Despite tensions between China and India, Delhi's nuclear posture vis-à-vis Beijing is rather relaxed—it is based on minimum deterrence and a strict no-first-use policy. Indian national security managers, like their Chinese counterparts, see nuclear weapons as political tools, and they have resisted efforts by military planners to jettison no-first-use. India possesses approximately 100 nuclear warheads, but none are mated with missiles under normal conditions. Indian policy planners, because of their country's strong commitment to no-first-use, have little incentive to develop an operational antisatellite weapon to help execute a first strike against China. Such ideas hardly figure in any Indian public forum about space security. Rather, most debates center around defending India’s growing space assets in low Earth orbit.

To be sure, China’s successful demonstration of an antisatellite weapon galvanized a debate in India, and prompted the Defense Research and Development Organisation to begin exploratory efforts toward developing retaliatory capabilities and an Indian antisatellite weapon. But India’s antisatellite research efforts, unlike China's, have emerged from a national missile defense program, which suggests it is largely an offshoot of that program. Many kinetic energy antisatellite technologies overlap with the ballistic missile defense system currently under development in India, especially in the areas of radar tracking and target acquisition. The little publicly available evidence suggests that the Indian authorities have not instituted an antisatellite program. Even if Delhi did so, India’s antisatellite weapon technology is largely unproven; not a single test has been conducted. In contrast, the United States conducted almost three dozen tests, and the former Soviet Union about two dozen, before declaring their antisatellite weapons operational.
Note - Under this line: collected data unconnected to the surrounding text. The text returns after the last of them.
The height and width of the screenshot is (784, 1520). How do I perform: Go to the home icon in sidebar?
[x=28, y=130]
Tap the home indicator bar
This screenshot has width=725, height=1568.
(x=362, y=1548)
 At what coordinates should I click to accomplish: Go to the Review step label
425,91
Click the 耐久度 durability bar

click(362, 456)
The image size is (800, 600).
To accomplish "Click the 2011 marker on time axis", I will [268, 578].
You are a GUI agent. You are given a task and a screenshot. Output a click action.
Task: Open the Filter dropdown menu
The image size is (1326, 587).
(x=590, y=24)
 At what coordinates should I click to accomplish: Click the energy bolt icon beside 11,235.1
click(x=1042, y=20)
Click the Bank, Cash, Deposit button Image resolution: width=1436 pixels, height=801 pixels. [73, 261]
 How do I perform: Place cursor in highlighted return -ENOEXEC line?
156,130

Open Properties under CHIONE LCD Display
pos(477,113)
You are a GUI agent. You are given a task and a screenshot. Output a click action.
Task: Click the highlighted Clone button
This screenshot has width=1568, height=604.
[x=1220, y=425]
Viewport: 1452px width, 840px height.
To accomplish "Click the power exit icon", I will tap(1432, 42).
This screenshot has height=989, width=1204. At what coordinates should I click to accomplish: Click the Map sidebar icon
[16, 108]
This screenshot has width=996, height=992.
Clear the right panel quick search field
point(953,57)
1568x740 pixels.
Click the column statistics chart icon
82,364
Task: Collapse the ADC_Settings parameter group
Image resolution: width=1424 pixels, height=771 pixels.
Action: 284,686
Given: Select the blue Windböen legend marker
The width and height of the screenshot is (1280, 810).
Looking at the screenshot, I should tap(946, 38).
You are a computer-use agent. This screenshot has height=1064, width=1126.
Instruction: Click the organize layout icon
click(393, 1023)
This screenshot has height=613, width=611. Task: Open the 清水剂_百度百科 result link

If the United States is worried that Chinese advances will erode its primacy in space, evidence suggests that Chinese systems are at least capable of challenging US primacy. But concerns that Chinese or Indian advances in counterspace technologies will trigger an inadvertent nuclear exchange are overstated. Chinese and Indian counterspace capabilities have not advanced far enough to destroy US early warning satellites—and, on a more fundamental level, India and China's nuclear postures remain oriented toward deterrence.